If you’re looking for the best legal structure for a startup in Australia, an incorporated company will be the most advantageous in almost all circumstances. So, what is company incorporation? Let’s look at common business structures in Australia, what incorporation means in legal terms and what types of obligations come as part of the package.
Choosing the right type of business structure
Before you can move ahead, it’s essential to understand what business or legal structures in Australia are like.
Firstly, there are three main types of business structure (and one bonus option):
- Sole trader/sole proprietorship
This is the most straightforward option for small business owners planning to operate as a one-person team. Paperwork is minimal, tax filings can be added to your personal return, and all you really need is an ABN and an optional registered business name. However, your liability and asset protection is practically nil, and scaling to a company size is not feasible or wise.

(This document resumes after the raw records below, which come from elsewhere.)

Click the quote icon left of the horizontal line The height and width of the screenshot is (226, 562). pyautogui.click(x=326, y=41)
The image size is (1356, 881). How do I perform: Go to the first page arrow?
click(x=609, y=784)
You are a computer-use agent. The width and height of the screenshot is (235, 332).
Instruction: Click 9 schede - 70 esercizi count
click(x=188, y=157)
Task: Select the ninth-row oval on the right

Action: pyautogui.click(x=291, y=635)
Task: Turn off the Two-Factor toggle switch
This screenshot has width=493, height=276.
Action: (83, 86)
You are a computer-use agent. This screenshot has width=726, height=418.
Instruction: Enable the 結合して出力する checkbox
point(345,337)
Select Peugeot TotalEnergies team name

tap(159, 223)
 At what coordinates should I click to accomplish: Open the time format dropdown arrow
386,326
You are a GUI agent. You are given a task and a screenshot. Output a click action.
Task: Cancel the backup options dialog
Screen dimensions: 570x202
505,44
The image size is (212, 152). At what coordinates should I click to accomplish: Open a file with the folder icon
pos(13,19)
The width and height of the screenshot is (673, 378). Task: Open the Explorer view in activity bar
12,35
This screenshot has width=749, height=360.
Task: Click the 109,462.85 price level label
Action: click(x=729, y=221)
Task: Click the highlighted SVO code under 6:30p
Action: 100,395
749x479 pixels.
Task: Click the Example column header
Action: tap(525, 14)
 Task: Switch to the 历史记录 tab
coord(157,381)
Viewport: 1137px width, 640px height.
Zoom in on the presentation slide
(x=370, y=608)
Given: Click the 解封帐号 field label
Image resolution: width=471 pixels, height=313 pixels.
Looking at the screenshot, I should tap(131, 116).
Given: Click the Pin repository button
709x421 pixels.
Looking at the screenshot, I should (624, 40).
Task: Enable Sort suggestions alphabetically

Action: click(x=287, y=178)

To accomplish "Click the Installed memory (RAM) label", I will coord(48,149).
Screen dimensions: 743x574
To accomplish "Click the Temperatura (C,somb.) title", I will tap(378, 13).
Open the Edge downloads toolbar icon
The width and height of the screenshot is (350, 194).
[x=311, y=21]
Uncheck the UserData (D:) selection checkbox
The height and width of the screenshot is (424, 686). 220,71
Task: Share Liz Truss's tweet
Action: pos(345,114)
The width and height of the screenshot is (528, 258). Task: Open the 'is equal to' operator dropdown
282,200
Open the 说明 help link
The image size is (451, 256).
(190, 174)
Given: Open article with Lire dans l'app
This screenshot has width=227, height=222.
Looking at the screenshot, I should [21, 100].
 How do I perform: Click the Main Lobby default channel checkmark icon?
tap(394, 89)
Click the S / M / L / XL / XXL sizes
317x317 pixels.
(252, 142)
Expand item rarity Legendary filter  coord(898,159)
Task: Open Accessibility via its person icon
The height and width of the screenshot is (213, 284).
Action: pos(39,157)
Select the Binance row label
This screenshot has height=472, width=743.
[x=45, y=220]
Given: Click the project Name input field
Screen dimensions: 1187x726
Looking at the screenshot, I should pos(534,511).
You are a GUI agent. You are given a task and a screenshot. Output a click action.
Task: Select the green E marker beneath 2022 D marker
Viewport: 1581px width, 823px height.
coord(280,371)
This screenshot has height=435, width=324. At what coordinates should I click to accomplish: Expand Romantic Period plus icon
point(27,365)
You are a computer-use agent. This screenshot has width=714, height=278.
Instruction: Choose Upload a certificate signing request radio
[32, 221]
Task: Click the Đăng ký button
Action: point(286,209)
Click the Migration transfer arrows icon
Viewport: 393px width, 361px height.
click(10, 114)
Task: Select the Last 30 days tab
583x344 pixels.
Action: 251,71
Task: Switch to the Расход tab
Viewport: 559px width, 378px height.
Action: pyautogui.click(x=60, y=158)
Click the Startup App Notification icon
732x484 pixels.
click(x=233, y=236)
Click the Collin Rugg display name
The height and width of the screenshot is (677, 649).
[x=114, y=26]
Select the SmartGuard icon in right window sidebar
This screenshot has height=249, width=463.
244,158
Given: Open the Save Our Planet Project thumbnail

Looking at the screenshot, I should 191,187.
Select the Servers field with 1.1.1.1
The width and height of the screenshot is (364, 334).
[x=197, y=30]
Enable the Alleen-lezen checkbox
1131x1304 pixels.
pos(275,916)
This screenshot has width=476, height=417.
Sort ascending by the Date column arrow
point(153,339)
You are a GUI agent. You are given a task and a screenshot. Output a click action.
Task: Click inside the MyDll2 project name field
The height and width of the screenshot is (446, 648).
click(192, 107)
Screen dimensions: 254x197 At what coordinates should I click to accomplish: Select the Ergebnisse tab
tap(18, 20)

A partnership looks a lot like a sole proprietorship with the addition of a partnership agreement and the benefits of splitting costs with a partner. Liability is low, and you automatically become responsible for the actions of your business partner, which is less than ideal. Again, this is not viable for a large-scale company – or a business with big aspirations.
- Incorporated company
Incorporating a company provides the highest asset and liability protection, brings significant tax benefits for accumulating income, and opens the door to further possibilities as you scale the startup, such as relatively easy investment, employee share schemes and others. Incorporation should be undertaken by a legal professional. Incorporating a company is not the same as registering a business.
While a trust is not usually a business structure, it is possible to manage a company through a trust. There are various legal reasons this may be an attractive option in certain specific circumstances, but it’s complex enough that it should only be considered on the advice of a legal professional. Consider this a conversation for your lawyer.
What incorporation means for your business
While it is possible to launch your startup without incorporating, it’s wiser to implement a robust company structure from the outset, so you’re able to dive into activities like raising capital as and when needed.
Why is the incorporation of a business so important? Because an incorporated company is considered its own entity and therefore comes with significant advantages. A corporation (and remember, the word ‘corporation’ is used only for a business that has undergone incorporation) is owned by shareholders and governed by a board of directors. In many cases, the shareholders may be one or two co-founders who also act as directors on the board and control the business in this manner.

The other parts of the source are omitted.